Di Hari Jadinya, Kota Jakarta Elak Perayaan Aug 4, '07 10:06 AM
for everyone

Di hari jadi kota Jakarta yang ke 480 tepatnya pada
tanggal 22 Juni 2007, kota Jakarta tidak membutuhkan
perayaan yang heboh ataupun pesta kembang api yang
meriah dan memukau. Kota Jakarta lebih memerlukan
suatu perubahan yang sifatnya nyata ke arah pembaruan
yang lebih baik. Untuk apa pesta perayaan dengan biaya
yang tak sedikit yang hanya berlangsung dalam beberapa
hari ataupun juga satu malam dengan sekejap hilang
tak berbekas.
Bila kita bernalar, perayaan hari jadi kota Jakarta
yag selalu berlangsung meriah, tidak akan dapat
ternikmati oleh kota Jakarta. Perayaan itu hanyalah
menjadi milik warganya, tetapi itupun tidak warga
Jakarta dalam arti keseluruhan. Tentu yang merayakan
dan menikmati kemeriahan hari jadi kota Jakarta ialah
warga yang berduit “beruang”. Mereka tidak akan
sadar bahwa perayaan hari jadi kota Jakarta bukanlah
untuk kota Jakarta itu sendiri.
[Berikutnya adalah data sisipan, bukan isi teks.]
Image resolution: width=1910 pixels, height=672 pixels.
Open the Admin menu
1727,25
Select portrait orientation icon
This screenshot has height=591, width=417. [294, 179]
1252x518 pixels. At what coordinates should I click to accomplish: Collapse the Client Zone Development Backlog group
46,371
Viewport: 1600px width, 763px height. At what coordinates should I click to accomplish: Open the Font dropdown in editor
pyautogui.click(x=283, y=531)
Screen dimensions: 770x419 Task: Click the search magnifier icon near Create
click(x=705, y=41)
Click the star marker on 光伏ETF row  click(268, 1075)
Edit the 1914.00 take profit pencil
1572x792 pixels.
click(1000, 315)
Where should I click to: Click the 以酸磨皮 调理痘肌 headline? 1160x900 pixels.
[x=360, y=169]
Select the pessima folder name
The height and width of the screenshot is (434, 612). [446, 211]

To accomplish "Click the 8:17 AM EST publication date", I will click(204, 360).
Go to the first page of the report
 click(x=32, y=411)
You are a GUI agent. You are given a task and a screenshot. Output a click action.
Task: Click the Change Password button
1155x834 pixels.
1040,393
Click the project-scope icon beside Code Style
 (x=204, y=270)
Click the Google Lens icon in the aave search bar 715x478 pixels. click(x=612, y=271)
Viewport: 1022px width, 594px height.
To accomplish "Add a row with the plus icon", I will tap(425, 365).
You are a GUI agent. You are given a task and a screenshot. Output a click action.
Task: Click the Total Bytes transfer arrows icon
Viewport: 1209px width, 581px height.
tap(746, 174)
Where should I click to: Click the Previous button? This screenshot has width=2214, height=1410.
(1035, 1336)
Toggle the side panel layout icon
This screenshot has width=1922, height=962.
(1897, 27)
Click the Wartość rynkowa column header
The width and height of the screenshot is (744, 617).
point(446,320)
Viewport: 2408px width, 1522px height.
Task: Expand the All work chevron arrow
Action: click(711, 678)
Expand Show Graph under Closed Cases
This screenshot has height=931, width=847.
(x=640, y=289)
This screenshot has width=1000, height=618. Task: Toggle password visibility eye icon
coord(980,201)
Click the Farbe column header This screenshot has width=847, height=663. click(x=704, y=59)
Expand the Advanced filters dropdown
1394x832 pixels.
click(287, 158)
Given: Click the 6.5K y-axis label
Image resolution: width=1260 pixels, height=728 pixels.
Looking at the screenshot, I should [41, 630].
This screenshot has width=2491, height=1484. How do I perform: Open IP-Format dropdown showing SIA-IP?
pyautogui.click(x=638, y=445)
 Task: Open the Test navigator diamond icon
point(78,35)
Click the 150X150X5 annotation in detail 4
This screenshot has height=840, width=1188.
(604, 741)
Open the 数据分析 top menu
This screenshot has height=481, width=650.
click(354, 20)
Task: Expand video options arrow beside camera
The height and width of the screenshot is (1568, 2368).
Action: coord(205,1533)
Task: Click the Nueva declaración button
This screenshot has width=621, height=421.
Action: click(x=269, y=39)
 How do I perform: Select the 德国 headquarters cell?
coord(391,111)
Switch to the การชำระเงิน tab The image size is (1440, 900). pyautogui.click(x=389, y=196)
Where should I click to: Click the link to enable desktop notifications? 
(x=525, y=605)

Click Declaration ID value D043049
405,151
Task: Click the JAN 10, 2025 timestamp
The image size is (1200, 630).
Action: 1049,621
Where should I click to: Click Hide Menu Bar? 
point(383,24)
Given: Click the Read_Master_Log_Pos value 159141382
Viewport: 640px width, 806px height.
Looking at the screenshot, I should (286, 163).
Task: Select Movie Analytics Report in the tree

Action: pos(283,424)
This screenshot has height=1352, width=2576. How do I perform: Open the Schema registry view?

Mereka melakukannya
hanyalah untuk kepetingan, kesenangan, dan keuntungan
sendiri. Berbagai acara atau event di gelar oleh
beberapa pihak, tapi ujung-ujungnya juga untuk meraup
keuntungan. Salah satu contohnya ialah banyak kuis SMS
yang menawarkan berbagai hadiah dengan dalih menyambut
dan memperingati hari jadi kota Jakarta.
Warga Jakarta berpesta untuk memperingati hari jadi
kota Jakarta. Tetapi kota Jakarta menangis dan
meratapi nasibnya. Sungguh tragis, kota Jakarta yang
hanya bisa diam malah prihatin melihat warganya
berpesta untuk sekadar menghibur dan menunda
kehancuran kotanya. Padahal warga Jakarta-lah yang
harusnya prihatin terhadaap kondisi kotanya. Sungguh
sangat disayangkan. Dimana-mana masih sering terjadi
penggusuran, korupsi, kemlaratan, polusi, pencemaraan,
semakin sempitnya paru-paru kota, dan tak lupa bencana
tahunan yaitu bencana banjir yang semakin lama semakin
tak terbendung. Rangkaian bentuk citra buruk itu
seakan melekat pada kota Jakarta. Ibarat penyakit
kronis telah menyerang dan menggerogoti Jakarta baik
dari dalam maupun dari luar. Apabila ini semakin
dibiarkan, maka kita tinggal menghitung hari
tenggelamnya kota Jakarta karena ulah warganya.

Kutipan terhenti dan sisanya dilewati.